3 Life Lessons from Wonder Woman Gal Gadot

When the original Wonder Woman came out in 1975, there weren’t a lot well-recognized female superheroes in the world.

Flash-forward to today, and we can see them everywhere, on screen and off. I encounter wonder women in my life every day–my mother, best friend, colleagues, and with whom I leaders I work. For example, a colleague Tania Katan, co-created a female empowerment campaign#ItWasNeverADress, for software company Axosoft.

And, as it turns out, Gal Gadot, who plays the new Wonder Woman, is one in real life, too.

Here are three lessons professional women can glean from the actress:

1. It’s not about work-life balance; it is about management.

Gal shot the blockbuster in LA, while her family lives in Israel. She knew she couldn’t balance the time between work and family. After all, she cannot be in two places at once.

So, she did the next best thing–she mastered international conference calls, international travel, jet lag, and time zones. She shuttled herself back and forth to audition for the movie, meet about it, and then film it so that she could continue her career while being a mommy and wife.

2. Don’t wait for the baby.

I am asked by women all the time if they should put off starting a family so that it doesn’t stall their professional momentum. They try to time their pregnancies around their careers. But, Gal did it a different way. She went for both at the same time.

She was pregnant while filming the Wonder Woman movie and they green screened out her baby bump. She didn’t try to arrange her life or hold herself back; she knew she wanted to have a family and she went for it.

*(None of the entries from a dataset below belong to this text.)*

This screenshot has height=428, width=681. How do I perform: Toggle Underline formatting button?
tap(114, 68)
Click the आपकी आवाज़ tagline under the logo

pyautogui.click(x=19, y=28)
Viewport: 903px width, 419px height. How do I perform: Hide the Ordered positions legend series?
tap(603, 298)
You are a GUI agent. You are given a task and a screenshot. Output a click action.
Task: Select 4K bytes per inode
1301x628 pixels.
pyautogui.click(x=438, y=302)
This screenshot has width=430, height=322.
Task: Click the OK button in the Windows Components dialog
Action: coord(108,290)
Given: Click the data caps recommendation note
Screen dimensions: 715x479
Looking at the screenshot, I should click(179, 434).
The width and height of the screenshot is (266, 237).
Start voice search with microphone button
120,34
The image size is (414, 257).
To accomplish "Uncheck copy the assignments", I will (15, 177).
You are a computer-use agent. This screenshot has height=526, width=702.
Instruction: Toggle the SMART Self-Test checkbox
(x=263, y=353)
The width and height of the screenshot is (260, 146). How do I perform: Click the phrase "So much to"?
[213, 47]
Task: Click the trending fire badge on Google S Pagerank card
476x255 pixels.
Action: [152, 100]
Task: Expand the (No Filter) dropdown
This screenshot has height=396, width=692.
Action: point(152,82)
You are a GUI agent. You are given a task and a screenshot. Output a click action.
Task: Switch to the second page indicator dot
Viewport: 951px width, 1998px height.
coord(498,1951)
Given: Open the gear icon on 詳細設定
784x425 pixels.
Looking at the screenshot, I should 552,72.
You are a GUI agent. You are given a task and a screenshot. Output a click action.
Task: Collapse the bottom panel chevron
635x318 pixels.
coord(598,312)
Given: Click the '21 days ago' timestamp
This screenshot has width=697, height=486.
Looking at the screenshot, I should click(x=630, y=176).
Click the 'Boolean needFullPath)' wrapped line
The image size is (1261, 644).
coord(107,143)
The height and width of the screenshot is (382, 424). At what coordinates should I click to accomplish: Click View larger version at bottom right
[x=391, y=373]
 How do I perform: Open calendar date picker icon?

And, being Wonder Woman doesn’t mean being able to do it all by yourself. It means being part of a team. Gal has a husband that supports her in her goals and plays a substantial role at home. Ask for help, and take it if offered.

3. Leverage all your skills.

Who would have thought that being in the military would help an acting career?

Gal served for two years in the Israeli army, and her knowledge of weapons and physical strength helped her land her a part in Fast and Furious, and then in Wonder Woman where she does most of her own stunts.

Gal used her unique skill set and made it work for her.

So, look at all your past experiences or all the challenges you tackle in your life–even in your personal life–and use that to your advantage.

I can’t write an article about Wonder Women without a shout-out to the first, Lynda Carter. As a young girl, I looked up to her in the role and always liked her calm, yet commanding presence.

Lynda, if you’re reading this, you’ll always be my number one.